* _Exercise description_: Using the interview with Raewyn Hill about Eden Mulholland, mark each statement yes or no and quote the exact words of the interview that settle it: (a) Eden Mulholland was once Raewyn Hill's dance student; (b) THE ZONE premiered in Melbourne; (c) Eden composes the music before rehearsals, away from the studio.

* _Provided text_:
Great Collaborations – Raewyn Hill & Eden Mulholland

Nina Levy, Dance Australia.


Raewyn Hill, artistic director of WA’s Co3, and Queensland-based composer, performer and film maker Eden Mulholland have collaborated on multiple dance projects. Their most recent work, THE ZONE, premiered in Perth in September to popular and critical acclaim.


Raewyn Hill

Nina Levy: How many works have you made with Eden? How long have you worked together?

Raewyn Hill: We’ve made about five works now. Eden was actually a dance student of mine – we’ve known each other for 20, maybe 25 years. It’s a bit blurry in terms of when we officially started collaborating because we had an ongoing conversation about life and philosophy and art and living for a long time.

Eden’s wife is Erynne Mulholland, who’s danced in almost every work I’ve made. She’s joined us as dance director [for Co3’s 2017 production, THE ZONE, for which Eden composed and performed the music]. It’s pretty phenomenal when you’ve got Eden making the music and Erin who can finish any sentences and can also read the unwritten language between a couple. It’s a beautiful triangle really.


NL: What made you decide to collaborate?

RH: Eden is a prolific writer [of music] for dance. He was always someone I dreamt about working with. I think the first big work we did was the cry [in 2010 when Hill was artistic director of Dancenorth and remounted on Co3 in 2016] where he performed live.


NL: Tell me about your process – how do you create work together?

RH: I talk about the cry and THE ZONE as collaborating in the way that we always dreamt which was, firstly, that Eden writes the music live in the studio from the beginning of rehearsals, so we can create together, and that, secondly, he performs live. We share images, research, writings, films, colours and sounds for months before a work actually begins and then we have some good conversations by email, text messages and phone (While he’s working on other projects overseas). Then when we start in the studio we have that foundation already in terms of where I’m looking to guide the work. We may have already decided on the sound palette. Then Eden sets his gear up and starts to write live. Sometimes it’s probably a bit frustrating for him because he’ll be making a particular sound and I’ll be tasking or directing something and I’ll suddenly yell “That sound there!” There’s constant dialogue between us in the studio. We’ll talk about the work as well, in terms of content or what he’s seeing. I rely on and respect his eye as well – it’s not just about the music.

* _Stored records_:
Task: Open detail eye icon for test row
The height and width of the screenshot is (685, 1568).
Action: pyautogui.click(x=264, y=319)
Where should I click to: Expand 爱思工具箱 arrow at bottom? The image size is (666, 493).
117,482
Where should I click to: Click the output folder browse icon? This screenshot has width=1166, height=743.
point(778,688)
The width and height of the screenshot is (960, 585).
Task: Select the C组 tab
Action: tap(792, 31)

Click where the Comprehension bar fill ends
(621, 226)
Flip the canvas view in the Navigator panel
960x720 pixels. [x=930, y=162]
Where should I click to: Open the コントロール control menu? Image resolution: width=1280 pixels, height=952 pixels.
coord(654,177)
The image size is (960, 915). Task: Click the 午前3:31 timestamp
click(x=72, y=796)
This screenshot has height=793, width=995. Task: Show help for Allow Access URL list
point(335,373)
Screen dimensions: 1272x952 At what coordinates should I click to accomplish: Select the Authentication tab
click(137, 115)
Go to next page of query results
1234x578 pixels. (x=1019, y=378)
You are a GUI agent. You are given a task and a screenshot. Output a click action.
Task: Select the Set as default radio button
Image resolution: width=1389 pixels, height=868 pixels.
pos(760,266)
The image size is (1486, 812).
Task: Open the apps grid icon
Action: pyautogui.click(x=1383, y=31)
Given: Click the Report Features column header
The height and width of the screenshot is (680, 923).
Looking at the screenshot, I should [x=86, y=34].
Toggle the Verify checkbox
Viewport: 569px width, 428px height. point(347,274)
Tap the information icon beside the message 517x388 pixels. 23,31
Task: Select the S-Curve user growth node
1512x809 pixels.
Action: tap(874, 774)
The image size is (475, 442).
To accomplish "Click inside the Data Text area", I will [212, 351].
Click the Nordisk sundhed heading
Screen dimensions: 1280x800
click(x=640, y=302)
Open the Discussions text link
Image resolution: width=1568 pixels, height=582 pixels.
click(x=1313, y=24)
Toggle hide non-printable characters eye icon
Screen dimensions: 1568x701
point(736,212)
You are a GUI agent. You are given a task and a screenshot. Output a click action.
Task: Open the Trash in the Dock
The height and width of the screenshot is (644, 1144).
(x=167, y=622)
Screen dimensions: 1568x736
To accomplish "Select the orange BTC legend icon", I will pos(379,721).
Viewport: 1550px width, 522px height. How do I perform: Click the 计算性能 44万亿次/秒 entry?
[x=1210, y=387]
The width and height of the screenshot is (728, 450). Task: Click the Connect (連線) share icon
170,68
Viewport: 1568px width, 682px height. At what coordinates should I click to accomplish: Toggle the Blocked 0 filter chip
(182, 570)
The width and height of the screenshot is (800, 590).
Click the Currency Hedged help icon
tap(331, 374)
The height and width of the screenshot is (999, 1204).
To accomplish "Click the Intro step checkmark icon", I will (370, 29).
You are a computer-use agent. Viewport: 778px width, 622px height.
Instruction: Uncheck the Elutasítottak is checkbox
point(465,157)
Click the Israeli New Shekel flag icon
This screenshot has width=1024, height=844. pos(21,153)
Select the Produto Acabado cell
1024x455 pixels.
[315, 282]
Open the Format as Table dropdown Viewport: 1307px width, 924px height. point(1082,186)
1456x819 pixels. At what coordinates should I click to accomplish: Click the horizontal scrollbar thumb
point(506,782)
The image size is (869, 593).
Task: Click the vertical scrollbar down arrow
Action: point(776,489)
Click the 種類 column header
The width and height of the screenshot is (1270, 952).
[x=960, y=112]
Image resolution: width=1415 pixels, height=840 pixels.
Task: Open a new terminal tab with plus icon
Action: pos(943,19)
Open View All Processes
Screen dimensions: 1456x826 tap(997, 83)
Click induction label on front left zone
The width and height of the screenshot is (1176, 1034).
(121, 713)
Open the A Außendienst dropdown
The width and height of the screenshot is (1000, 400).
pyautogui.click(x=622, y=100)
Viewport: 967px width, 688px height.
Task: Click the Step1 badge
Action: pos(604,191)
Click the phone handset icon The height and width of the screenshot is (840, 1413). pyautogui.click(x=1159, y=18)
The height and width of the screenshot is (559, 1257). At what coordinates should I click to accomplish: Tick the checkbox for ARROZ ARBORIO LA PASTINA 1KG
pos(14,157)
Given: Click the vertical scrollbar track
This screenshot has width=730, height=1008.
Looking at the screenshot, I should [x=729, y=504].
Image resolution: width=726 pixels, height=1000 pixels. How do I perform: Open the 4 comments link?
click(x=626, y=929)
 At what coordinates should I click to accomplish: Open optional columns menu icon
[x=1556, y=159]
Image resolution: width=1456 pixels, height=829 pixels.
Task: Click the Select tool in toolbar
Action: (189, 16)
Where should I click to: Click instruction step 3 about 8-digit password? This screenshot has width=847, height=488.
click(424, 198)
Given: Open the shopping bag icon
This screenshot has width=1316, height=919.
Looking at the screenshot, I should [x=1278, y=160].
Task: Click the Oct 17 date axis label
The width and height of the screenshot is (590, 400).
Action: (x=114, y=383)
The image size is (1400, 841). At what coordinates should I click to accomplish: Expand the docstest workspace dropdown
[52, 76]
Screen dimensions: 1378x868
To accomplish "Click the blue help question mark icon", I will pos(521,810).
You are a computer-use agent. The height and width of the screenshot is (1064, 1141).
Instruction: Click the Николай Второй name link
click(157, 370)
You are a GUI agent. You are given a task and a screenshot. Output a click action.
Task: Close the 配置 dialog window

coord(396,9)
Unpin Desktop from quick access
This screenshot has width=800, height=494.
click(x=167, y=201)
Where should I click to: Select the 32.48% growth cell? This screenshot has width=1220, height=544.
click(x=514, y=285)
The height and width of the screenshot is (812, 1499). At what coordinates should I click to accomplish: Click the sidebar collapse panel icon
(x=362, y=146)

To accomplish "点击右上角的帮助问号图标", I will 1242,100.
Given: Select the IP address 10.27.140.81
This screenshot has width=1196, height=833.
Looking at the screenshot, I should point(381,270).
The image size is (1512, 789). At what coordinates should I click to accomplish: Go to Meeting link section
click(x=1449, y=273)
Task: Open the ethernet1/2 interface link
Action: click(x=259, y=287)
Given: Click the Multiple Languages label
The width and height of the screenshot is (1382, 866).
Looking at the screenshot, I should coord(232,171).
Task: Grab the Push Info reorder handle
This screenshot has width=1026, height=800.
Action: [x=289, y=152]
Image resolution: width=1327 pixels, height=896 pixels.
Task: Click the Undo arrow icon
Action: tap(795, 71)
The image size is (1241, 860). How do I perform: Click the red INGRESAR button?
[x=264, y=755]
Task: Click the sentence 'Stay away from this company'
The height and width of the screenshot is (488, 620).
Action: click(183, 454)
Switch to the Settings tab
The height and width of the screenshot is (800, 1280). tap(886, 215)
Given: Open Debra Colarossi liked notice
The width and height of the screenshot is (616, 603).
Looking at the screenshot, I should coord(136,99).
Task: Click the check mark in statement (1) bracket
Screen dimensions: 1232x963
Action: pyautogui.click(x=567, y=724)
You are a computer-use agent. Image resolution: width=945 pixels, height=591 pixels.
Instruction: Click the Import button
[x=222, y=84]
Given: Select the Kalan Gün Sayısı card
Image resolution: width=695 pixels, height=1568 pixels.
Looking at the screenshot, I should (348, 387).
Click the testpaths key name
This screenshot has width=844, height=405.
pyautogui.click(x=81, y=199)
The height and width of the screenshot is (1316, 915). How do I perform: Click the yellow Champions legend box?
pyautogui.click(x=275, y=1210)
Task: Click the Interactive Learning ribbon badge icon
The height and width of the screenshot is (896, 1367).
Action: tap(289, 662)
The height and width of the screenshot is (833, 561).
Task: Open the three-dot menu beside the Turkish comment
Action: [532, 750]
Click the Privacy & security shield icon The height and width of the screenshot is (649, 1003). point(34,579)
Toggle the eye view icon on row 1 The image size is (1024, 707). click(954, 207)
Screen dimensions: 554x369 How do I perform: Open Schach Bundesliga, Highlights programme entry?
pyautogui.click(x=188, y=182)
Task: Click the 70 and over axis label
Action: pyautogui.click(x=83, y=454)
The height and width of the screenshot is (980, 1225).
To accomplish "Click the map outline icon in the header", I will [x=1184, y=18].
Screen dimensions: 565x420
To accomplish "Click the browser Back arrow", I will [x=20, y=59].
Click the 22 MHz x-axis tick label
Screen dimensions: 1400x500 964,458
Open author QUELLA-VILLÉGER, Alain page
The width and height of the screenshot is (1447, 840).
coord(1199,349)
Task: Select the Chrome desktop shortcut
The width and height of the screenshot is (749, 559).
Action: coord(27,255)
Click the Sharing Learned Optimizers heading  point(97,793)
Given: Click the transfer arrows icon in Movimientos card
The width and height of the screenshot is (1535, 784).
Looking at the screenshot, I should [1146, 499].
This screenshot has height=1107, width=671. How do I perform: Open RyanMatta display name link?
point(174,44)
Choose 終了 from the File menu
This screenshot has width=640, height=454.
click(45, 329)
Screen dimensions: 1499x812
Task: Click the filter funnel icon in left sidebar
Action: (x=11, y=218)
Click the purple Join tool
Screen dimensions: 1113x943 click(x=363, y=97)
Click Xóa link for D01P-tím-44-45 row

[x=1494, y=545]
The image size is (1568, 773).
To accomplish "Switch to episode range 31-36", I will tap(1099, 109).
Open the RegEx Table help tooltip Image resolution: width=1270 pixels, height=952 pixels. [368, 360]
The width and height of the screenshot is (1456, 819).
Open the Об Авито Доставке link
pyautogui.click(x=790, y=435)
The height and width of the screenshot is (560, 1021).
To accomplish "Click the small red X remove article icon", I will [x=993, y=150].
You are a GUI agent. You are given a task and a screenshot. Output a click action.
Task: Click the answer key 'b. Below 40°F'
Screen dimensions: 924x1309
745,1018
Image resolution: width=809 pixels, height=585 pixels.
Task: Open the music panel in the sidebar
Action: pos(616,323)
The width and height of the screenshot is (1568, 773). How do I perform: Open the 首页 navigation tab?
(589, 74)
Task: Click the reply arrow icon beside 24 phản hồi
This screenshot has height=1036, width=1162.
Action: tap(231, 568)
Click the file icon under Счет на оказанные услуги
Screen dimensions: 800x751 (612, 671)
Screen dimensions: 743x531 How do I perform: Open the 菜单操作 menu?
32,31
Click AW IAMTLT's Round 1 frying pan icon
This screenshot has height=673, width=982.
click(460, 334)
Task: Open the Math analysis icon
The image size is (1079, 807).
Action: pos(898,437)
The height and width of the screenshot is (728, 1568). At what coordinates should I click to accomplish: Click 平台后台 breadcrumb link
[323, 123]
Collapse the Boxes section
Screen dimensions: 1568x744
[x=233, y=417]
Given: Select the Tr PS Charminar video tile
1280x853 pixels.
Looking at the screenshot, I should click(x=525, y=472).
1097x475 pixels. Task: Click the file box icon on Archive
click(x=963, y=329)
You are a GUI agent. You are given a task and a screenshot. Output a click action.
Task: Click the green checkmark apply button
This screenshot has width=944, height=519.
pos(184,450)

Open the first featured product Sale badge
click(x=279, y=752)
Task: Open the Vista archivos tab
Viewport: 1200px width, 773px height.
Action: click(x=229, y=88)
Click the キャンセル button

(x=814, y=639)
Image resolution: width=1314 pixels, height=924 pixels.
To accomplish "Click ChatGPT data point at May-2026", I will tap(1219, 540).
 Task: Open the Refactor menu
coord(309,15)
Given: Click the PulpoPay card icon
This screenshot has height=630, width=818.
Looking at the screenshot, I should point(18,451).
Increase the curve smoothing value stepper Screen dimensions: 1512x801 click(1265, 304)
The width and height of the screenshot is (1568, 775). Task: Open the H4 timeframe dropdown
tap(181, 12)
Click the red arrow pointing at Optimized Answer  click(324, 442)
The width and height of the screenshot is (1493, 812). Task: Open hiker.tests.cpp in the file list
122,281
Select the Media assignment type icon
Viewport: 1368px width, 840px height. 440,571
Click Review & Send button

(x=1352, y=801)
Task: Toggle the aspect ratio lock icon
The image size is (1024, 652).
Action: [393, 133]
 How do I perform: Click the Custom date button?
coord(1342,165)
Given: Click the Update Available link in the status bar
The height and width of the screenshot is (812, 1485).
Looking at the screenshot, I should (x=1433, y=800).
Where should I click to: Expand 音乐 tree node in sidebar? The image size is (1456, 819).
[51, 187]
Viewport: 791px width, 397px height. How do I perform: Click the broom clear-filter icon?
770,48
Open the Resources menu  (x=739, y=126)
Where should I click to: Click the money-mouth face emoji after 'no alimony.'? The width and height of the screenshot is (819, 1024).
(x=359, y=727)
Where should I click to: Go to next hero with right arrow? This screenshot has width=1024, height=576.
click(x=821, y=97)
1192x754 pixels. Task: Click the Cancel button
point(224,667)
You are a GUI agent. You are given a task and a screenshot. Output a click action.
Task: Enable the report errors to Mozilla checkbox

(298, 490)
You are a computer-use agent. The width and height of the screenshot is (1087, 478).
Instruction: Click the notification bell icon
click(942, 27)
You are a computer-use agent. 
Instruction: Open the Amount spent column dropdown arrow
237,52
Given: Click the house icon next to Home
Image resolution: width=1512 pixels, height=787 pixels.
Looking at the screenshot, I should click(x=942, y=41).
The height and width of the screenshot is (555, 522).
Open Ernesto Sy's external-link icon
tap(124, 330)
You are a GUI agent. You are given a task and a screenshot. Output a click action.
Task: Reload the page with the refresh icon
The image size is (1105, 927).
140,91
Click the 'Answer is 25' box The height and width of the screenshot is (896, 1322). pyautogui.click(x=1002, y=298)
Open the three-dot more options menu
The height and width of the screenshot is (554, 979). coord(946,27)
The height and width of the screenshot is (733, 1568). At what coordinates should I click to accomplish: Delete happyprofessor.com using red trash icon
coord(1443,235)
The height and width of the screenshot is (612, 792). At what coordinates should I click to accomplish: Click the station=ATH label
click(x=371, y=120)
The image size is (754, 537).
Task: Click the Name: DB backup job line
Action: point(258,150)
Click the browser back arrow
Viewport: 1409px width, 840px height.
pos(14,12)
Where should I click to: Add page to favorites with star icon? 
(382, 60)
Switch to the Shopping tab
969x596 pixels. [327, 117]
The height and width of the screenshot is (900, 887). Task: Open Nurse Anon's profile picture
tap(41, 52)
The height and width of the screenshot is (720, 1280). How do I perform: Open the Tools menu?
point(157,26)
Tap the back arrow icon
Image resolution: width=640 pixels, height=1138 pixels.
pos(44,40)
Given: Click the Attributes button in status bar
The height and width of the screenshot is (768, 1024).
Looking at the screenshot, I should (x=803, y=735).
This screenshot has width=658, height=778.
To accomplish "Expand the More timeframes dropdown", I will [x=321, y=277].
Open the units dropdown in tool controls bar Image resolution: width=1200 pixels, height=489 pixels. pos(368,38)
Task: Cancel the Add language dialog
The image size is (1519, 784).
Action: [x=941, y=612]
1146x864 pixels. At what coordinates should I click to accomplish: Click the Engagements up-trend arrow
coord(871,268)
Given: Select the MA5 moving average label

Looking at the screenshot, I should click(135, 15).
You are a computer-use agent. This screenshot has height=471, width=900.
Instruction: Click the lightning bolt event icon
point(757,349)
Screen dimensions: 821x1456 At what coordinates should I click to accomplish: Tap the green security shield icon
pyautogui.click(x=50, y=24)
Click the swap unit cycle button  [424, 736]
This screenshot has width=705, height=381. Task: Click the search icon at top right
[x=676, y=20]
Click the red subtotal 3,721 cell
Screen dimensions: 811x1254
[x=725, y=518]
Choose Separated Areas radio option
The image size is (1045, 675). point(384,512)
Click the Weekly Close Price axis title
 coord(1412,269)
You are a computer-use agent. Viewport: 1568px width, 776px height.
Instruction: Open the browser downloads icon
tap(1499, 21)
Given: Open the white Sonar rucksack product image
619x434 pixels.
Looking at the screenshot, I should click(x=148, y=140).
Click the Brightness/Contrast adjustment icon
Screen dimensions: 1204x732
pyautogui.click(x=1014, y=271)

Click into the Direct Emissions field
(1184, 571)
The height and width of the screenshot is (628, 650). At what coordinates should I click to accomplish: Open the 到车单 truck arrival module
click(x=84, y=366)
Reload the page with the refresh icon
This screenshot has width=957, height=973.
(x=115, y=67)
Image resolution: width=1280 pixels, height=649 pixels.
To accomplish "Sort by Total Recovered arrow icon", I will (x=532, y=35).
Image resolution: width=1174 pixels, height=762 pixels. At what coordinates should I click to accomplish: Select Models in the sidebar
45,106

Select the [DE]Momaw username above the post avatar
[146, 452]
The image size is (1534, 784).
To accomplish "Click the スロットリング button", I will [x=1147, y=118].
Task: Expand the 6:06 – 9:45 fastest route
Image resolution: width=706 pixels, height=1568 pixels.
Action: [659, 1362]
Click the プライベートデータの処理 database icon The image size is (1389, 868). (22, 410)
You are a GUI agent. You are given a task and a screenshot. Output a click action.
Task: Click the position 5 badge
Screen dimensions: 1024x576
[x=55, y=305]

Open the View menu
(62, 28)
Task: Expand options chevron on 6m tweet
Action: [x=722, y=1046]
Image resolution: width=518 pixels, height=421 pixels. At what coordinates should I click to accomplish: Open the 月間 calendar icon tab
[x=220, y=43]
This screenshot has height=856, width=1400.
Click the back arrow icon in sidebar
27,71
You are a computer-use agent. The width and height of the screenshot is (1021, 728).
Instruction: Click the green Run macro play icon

* _Result_:
(a) Yes: "Eden was actually a dance student of mine"
(b) No: "premiered in Perth in September"
(c) No: "Eden writes the music live in the studio from the beginning of rehearsals"